Are you thinking of buying shares in a company? Or perhaps you have decided to invest in precious metals, but you don’t know at what exact moment of time it’s best to do it? At first, you may think that selecting the right moment is as random as gambling at https://bizzocasino.com, but professional traders know how to make the right choice. They buy cheap and sell when the goods become more expensive. Wave analysis helps them in this case.
What a Wave Theory Is
According to Mr. Elliott’s idea, price changes can be schematically depicted as waves on a chart. Let’s consider the example of stocks. As you know, their value cannot grow indefinitely. Sooner or later, securities will start to become cheaper. But these trends aren’t random, and with a detailed analysis, one can find certain regularities in them.
Elliott discovered several patterns of price movements, but the most famous and most used in technical analysis is the so-called five-wave model.
The essence is as follows: three waves (the first, third, and fifth) set the trend, the general direction of price movement, for example, upward. The other two waves (the second and the fourth) act as if to correct the price, i.e. in these intervals, the price will decrease insignificantly. By the way, they are called corrective, rolling waves. And the first three are usually called impulsive or driving waves.
After the first three impulse waves, the trend changes. The next two impulse waves have the opposite direction. Hence, by the way, the name is a five-wave model, that is, it contains five impulse waves and three corrective waves.
Several smaller waves form one big wave. That, in turn, together with other large waves, forms one huge wave, and so on to infinity. In short, every wave is made up of waves, which are made up of waves.
What You Can Read in the Wavesย
Within the five-wave pattern, some rules work, and anyone who plans to trade using the Elliott method should know:
- A complete cycle consists of eight waves, of which five are impulsive and three are corrective.
- On charts, it’s customary to record the first five waves (both impulsive and corrective) with numbers, namely: 1, 2, 3, 4, and 5.
- The next three waves, which change the trend, are recorded with letters (A, B, and C).
- The starting point of the very first impulse wave is always lower than the entire second, corrective wave.
- The entire fourth wave never touches the price range of the first wave.
- The third wave is never the shortest wave.
Other Models
The five-wave model is the classic model and is most often used by traders. But Ralph Nelson himself noted that the real trading situation is much more variable and complex than the conventional model. It’s good that Elliott detailed many combinations and features in wave analysis.
Other Waves
Besides Elliott waves, there are also Wolf waves. They are also used in technical analysis. The essence is similar: the models allow you to predict the price movement based on information from the chart. With the help of Wolf Waves, it’s convenient to search for specific intervals to enter the market. They can also be combined with Elliott Waves and other indicators of technical analysis.
In wave analysis, the key prerequisites for determining the structure always fall on the shoulders of the financial analyst, so the identification of formations is always highly subjective. It depends both on the considered depth of the time series and on the selected points of the price corridor. In turn, fundamental analysis based, for example, on the discounted cash flow method or on the comparison of key indicators of similar companies or products may be more preferable for the investor.

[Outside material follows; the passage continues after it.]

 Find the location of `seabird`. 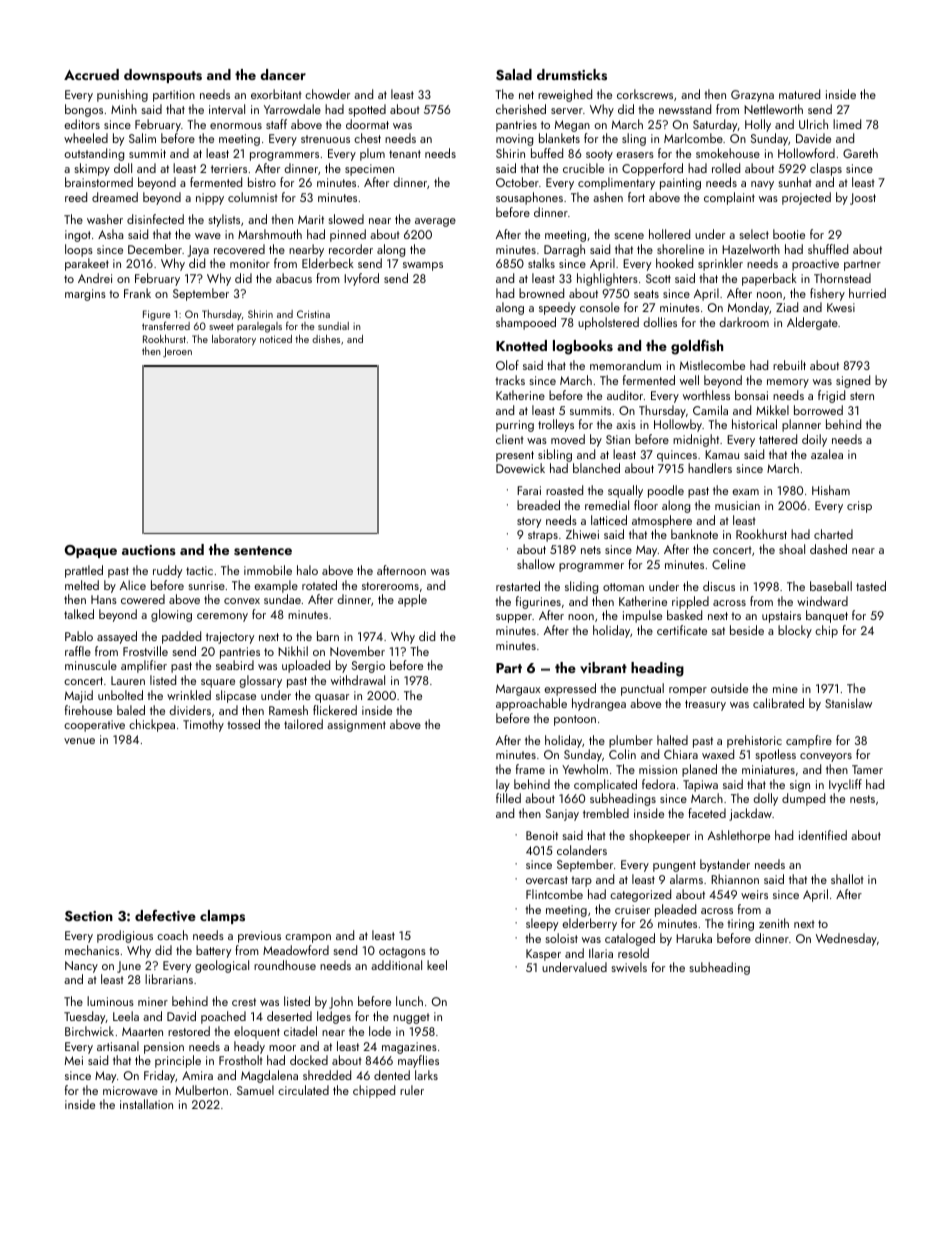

Traders and investors are divided into those who use technical analysis and those who use fundamental analysis.
The former, following the authors of wave models, assume that the actions of sellers and buyers aren’t random because people follow certain patterns of behavior, and if you find a pattern in the behavior, you can guess the value of goods. In short, they are those who focus on the psychology of market participants.
The latter, on the contrary, are not interested in psychology and often believe that there are no patterns at all. Consequently, one should be interested in important events, read news, and delve into the subject of investing. In general, technical analysis for them is like guessing at coffee grounds.
Fundamental analysts don’t like it because for them, the time to buy or sell a stock comes when important news is announced. Military action, the coronavirus epidemic, natural disasters, bad annual reports, and the emergence of a serious competitor in a certain niche. They aren’t interested in any graphical indicators. Technicians don’t like the wave theory because of its extremely subjective forecasts. In short, two traders can see quite different waves on the chart.